Once in the appropriate folder, click on the Edit button for Network Interfaces and select the appropriate network interface you wish to serve images over, and click OK. Refresh the Server app (Command-R) and provided the image was created and moved into the /Library/NetBoot/NetBootSP0 directory of a volume set to host images, the image will appear in the images list, with a green indicator light.

screen-shot-2016-10-01-at-9-37-13-pm

The green indicator light means the image is being served over the network. Double-click on an image.

screen-shot-2016-10-01-at-9-39-03-pm
At the image settings screen, you can select NFS over the default HTTP protocol for “Make available over”.Note, you can also restrict access to the image to certain models of Apple computers and/or certain MAC addresses by using the “Image is visible to” and “Restrict access to this images” options respectively. Additionally, use the Make this image available for diskless booting option to allow computers without hard drives to boot to the image.

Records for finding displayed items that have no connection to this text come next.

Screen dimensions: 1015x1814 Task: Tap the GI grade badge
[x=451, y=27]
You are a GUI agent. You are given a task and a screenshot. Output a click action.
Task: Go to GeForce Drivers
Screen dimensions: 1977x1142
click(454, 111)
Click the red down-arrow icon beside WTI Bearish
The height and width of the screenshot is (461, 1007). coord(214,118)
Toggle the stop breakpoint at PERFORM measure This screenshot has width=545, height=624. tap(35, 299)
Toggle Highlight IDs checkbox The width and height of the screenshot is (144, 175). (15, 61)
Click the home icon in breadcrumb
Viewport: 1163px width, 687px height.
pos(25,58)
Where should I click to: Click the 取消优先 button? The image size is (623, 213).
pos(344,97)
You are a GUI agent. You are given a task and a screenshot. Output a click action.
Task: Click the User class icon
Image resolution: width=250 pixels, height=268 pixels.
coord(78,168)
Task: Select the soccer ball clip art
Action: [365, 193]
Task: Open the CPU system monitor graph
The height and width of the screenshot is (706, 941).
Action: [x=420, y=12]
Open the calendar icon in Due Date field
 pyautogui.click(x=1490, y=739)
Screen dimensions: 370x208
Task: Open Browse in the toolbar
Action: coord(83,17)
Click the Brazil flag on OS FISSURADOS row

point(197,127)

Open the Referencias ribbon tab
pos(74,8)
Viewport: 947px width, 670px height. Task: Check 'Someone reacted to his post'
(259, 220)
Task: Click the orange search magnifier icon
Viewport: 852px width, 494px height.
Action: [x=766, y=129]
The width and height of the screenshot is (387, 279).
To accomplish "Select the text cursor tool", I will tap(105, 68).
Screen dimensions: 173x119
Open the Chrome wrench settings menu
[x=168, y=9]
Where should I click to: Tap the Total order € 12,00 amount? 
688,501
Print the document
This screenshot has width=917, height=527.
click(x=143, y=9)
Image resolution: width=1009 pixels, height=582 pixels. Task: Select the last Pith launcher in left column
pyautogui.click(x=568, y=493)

screen-shot-2016-10-01-at-9-39-24-pm

Click on the OK button. Click on the image and then click on the cog-wheel icon. Click on “Use as Default Boot Image” to set an image to be the default images computers boot to when booting to NetBoot. Now, it’s as easy as clicking on the ON button. Do so to start the service.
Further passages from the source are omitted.